Things to do -
A: Please translate this sentence from the commentary on Phil Goff into Spanish: "New ministers must forge relationships, especially in Trade, Foreign Affairs, Defence and Finance."
B: Answer these questions from the commentary on Phil Goff:
(i) How much did Goff spend traveling while he was a Minister?
(ii) What event's failings did Goff highlight last week?
(iii) Who is Goff's deputy?

Provided passage -

-.-.-

Labour leader Phil Goff

Labour leader Phil Goff

Phil Goff's decision to attack National Party Ministers for travelling too much in a recession is poor judgement.

All ministers travel - Goff should know that. He spent close to $2 million globetrotting while he was a Minister between 2000 and 2009.

To say ministers should be cutting back is misguided.

New ministers must forge relationships, especially in Trade, Foreign Affairs, Defence and Finance.

Is Murray McCully supposed to meet Hillary Clinton via the internet?

Should John Key only speak to the Queen over the phone? Get real Phil. And I suspect he knows it.

I think Goff decided that because he was coming off a successful week he needed to start the next one with a bang.

And last week was good for Goff.  He got his teeth into issues of substance - issues that actually matter. He highlighted the number of jobs being shed every week - he highlighted the failings of the Jobs Summit. And John Key was unprepared.

So, Goff would have got excited to read the commentary over the last few days, suggesting he was on his game. And then this. Goff should have put up Annette King, his deputy, to pile into the travel debate.

-.-.-

Provided information -
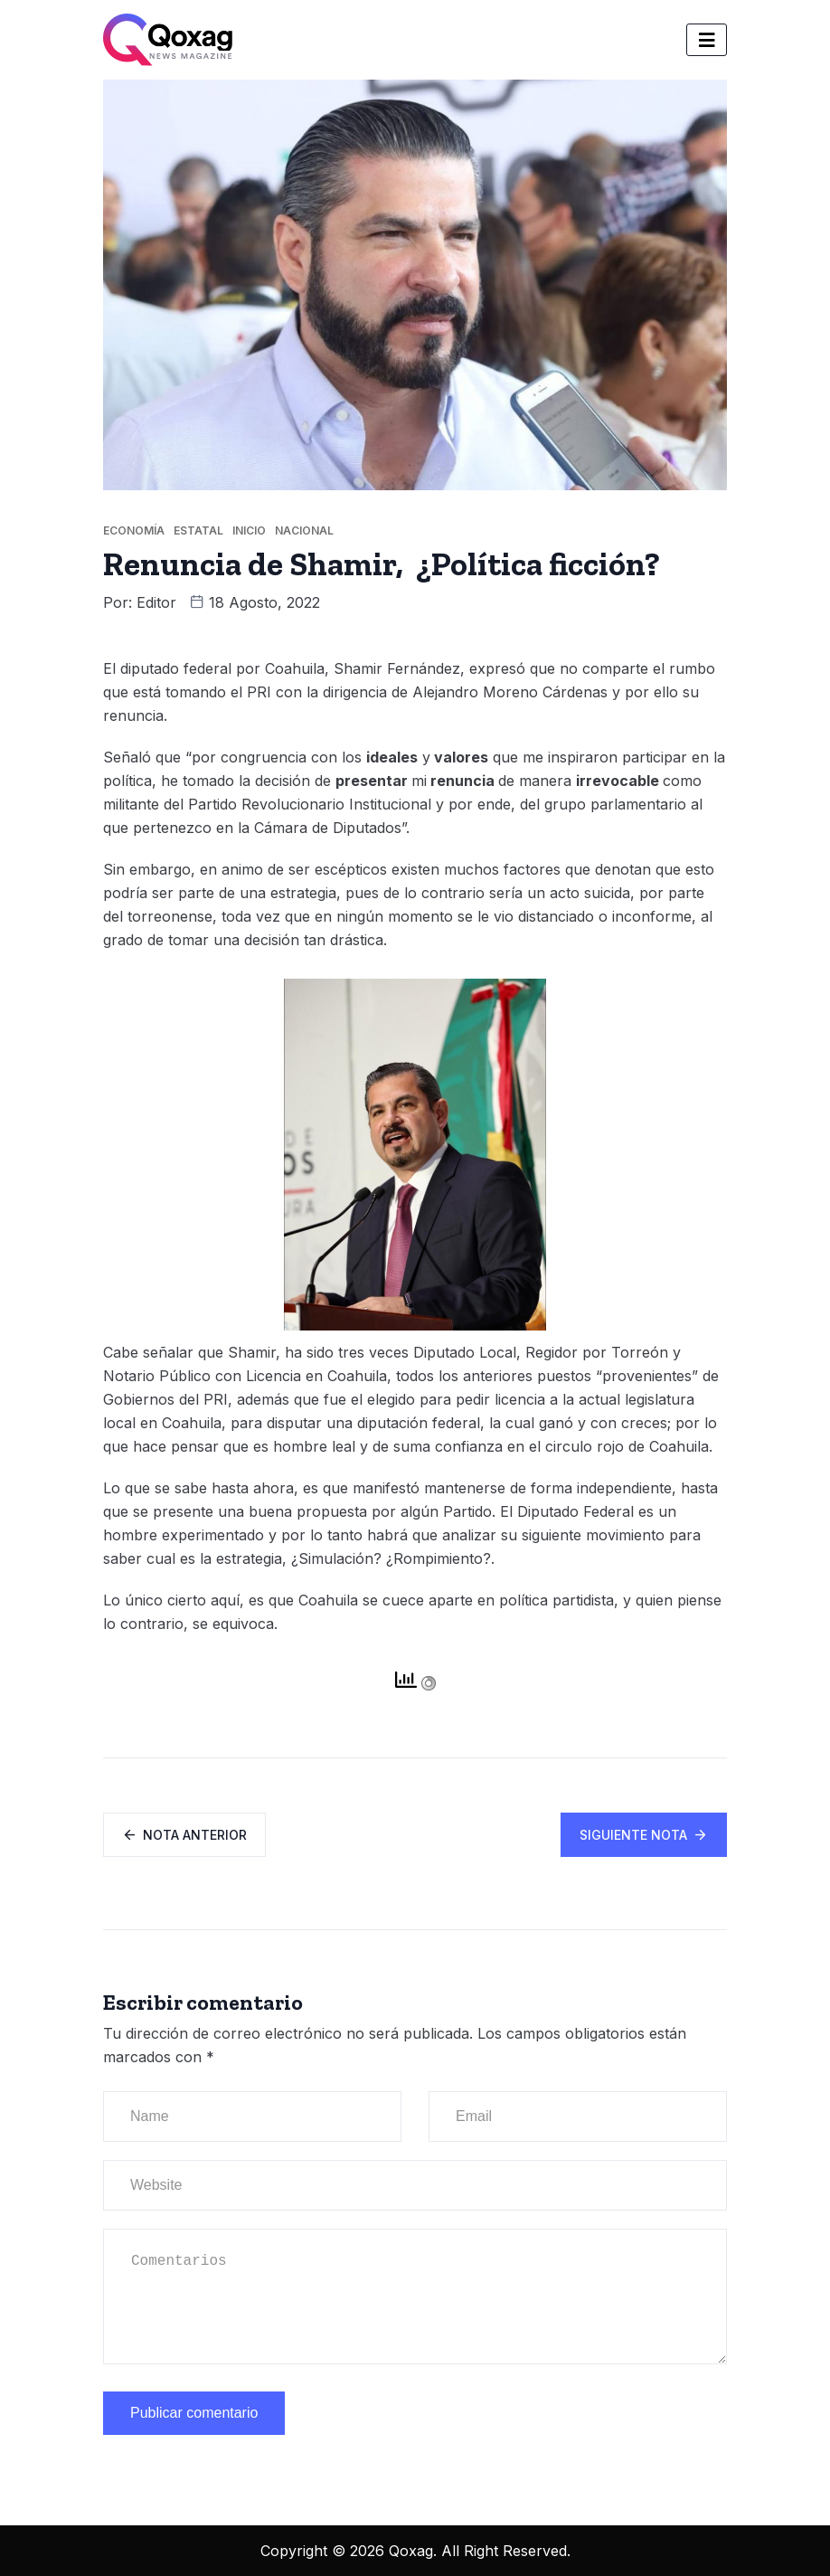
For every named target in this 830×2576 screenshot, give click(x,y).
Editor (156, 602)
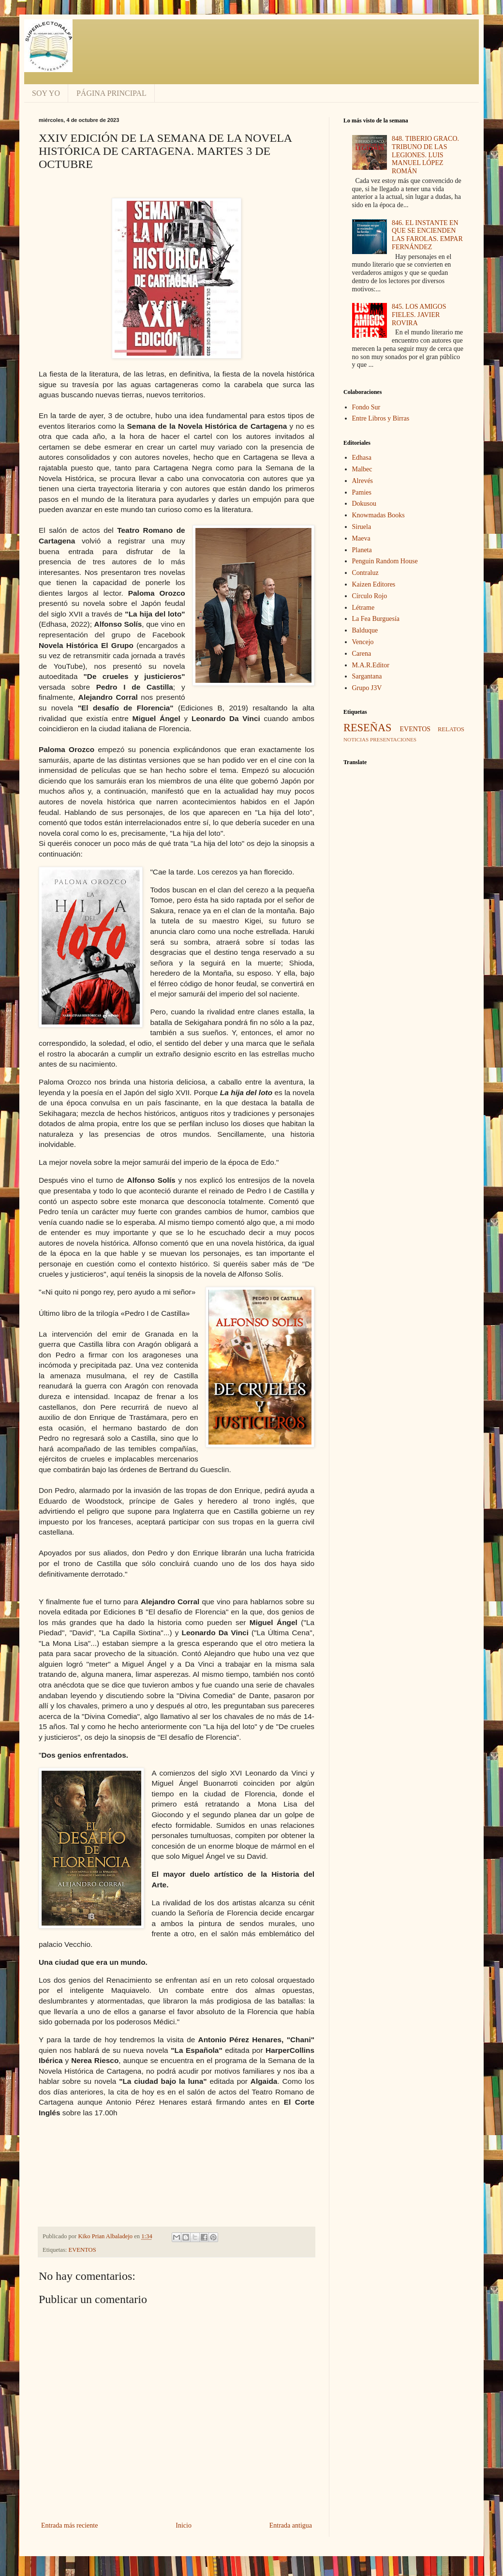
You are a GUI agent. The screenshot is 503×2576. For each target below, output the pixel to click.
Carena (361, 653)
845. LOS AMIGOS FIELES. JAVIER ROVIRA (419, 315)
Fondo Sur (366, 407)
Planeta (362, 550)
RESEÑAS (367, 728)
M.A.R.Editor (370, 665)
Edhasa (361, 457)
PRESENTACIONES (393, 739)
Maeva (361, 538)
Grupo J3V (367, 688)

-.-.-

Solution set -
A: Los nuevos ministros deben forjar relaciones, especialmente en Comercio, Relaciones Exteriores, Defensa y Finanzas.

B:
(i) Close to $2 million.
(ii) The Jobs Summit.
(iii) Annette King.